> [Work to complete] Below are records to transcribe exactly, without their pictures.

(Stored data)
★ ★ ★

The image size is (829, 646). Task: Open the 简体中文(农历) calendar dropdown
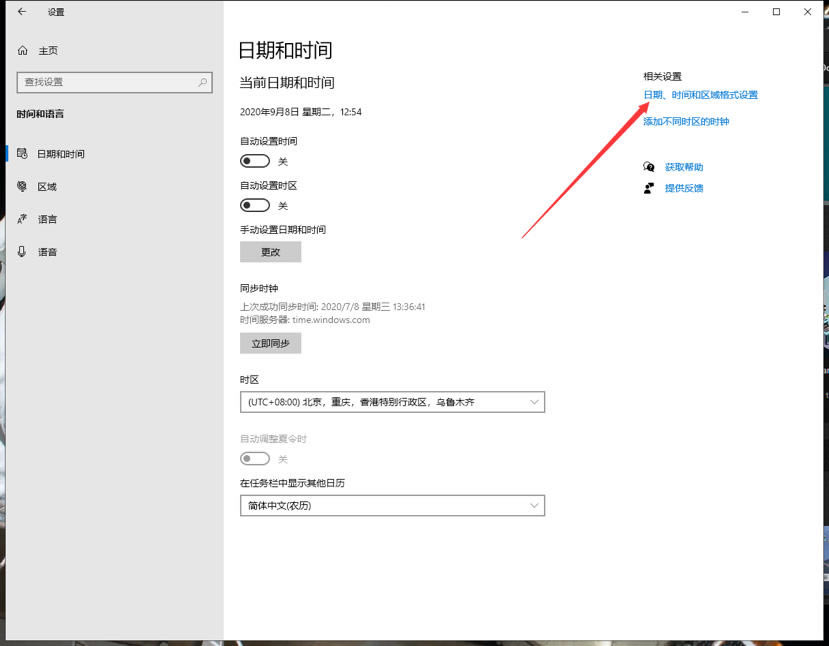(392, 506)
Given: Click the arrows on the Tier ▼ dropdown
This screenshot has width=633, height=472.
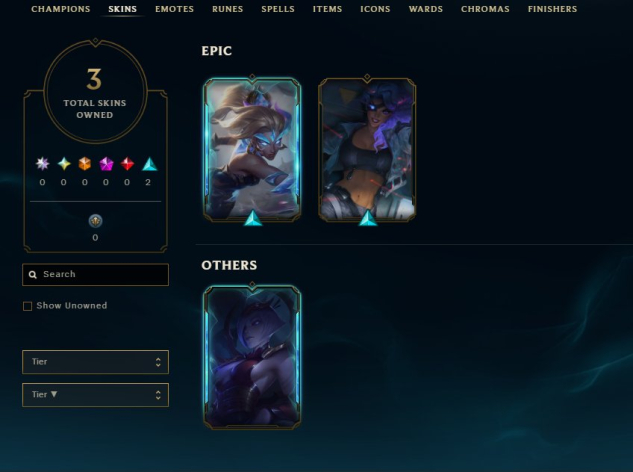Looking at the screenshot, I should 158,395.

★ ★ ★

> [Result for this task]
The image size is (829, 646). Task: Open the 简体中文(农历) calendar dropdown
(392, 506)
Given: Click the arrows on the Tier ▼ dropdown
This screenshot has width=633, height=472.
Looking at the screenshot, I should 158,395.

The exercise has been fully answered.